---------- Exercise data ----------
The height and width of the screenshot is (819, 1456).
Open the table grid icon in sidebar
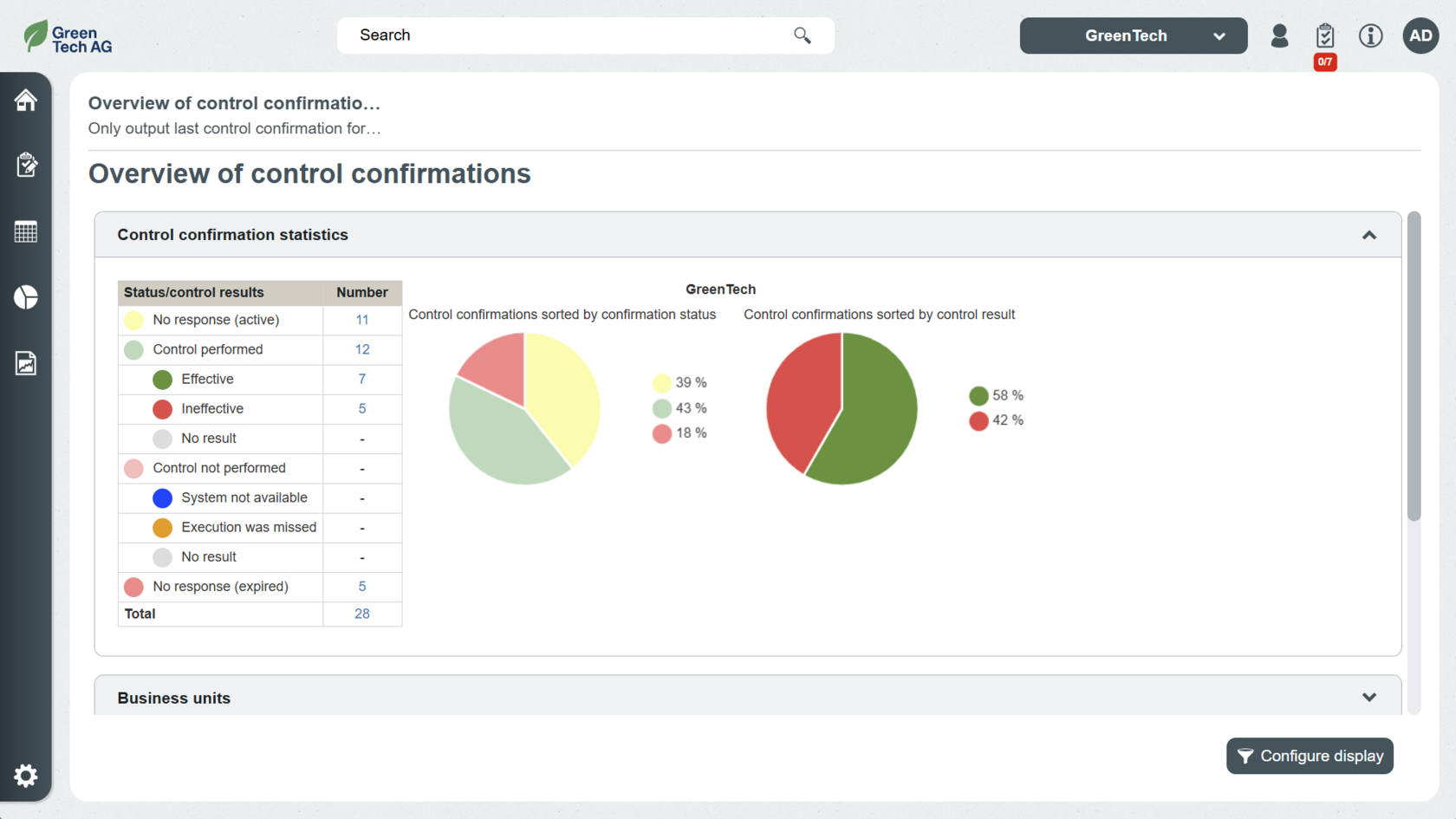25,231
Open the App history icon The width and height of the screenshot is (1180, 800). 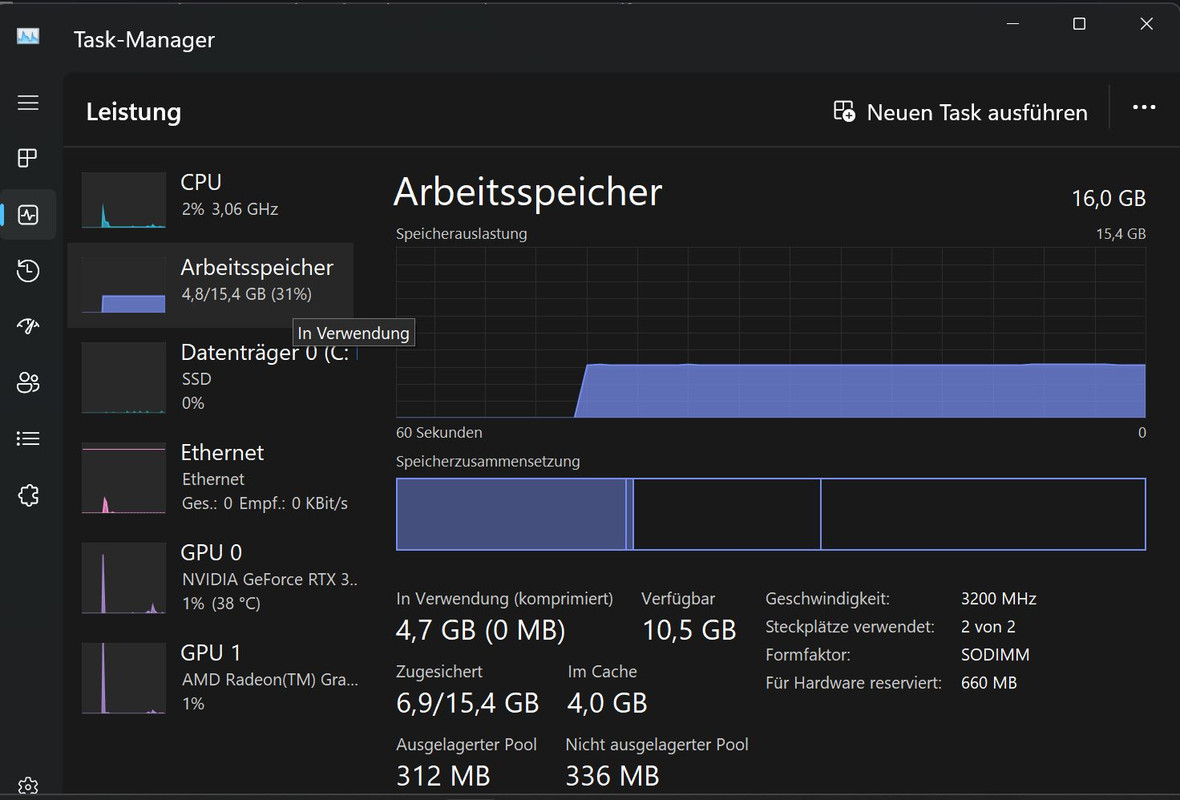28,270
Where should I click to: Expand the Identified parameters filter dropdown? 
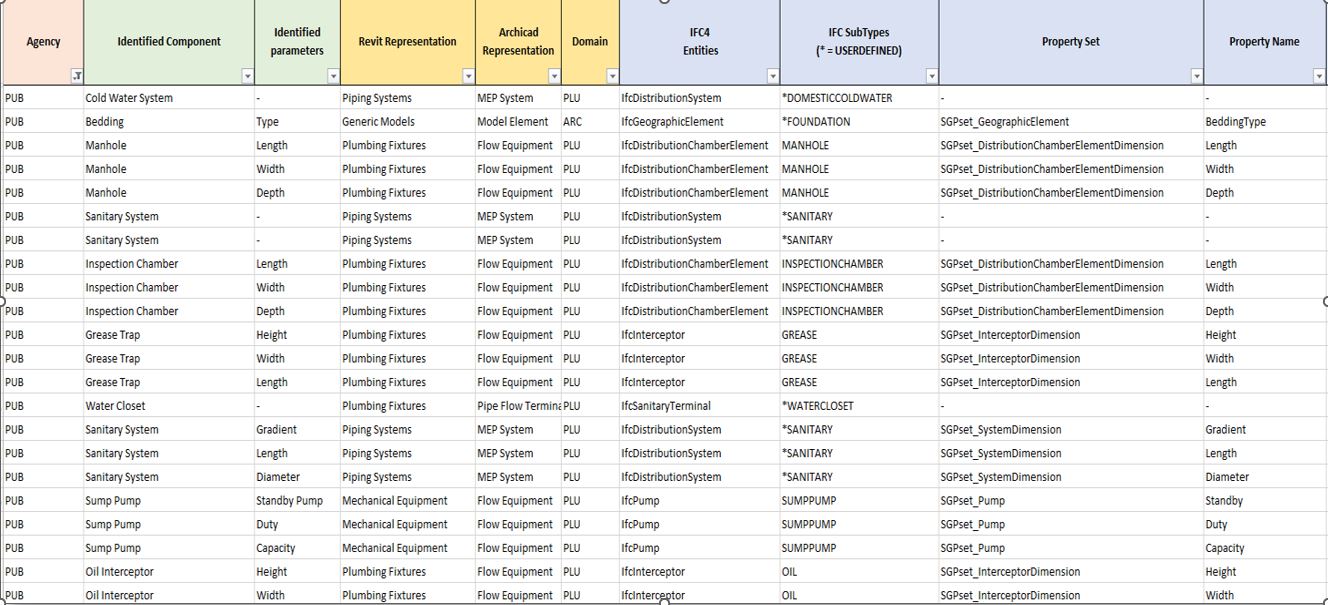pos(332,76)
----------
→ What the task requires: Reproduce the span beginning at the line with "Where should I" and ending at the last line of the entries above, inclusive, exactly as it stands. Exclude the pictures.

→ Solution:
Where should I click to: Expand the Identified parameters filter dropdown? 
pos(332,76)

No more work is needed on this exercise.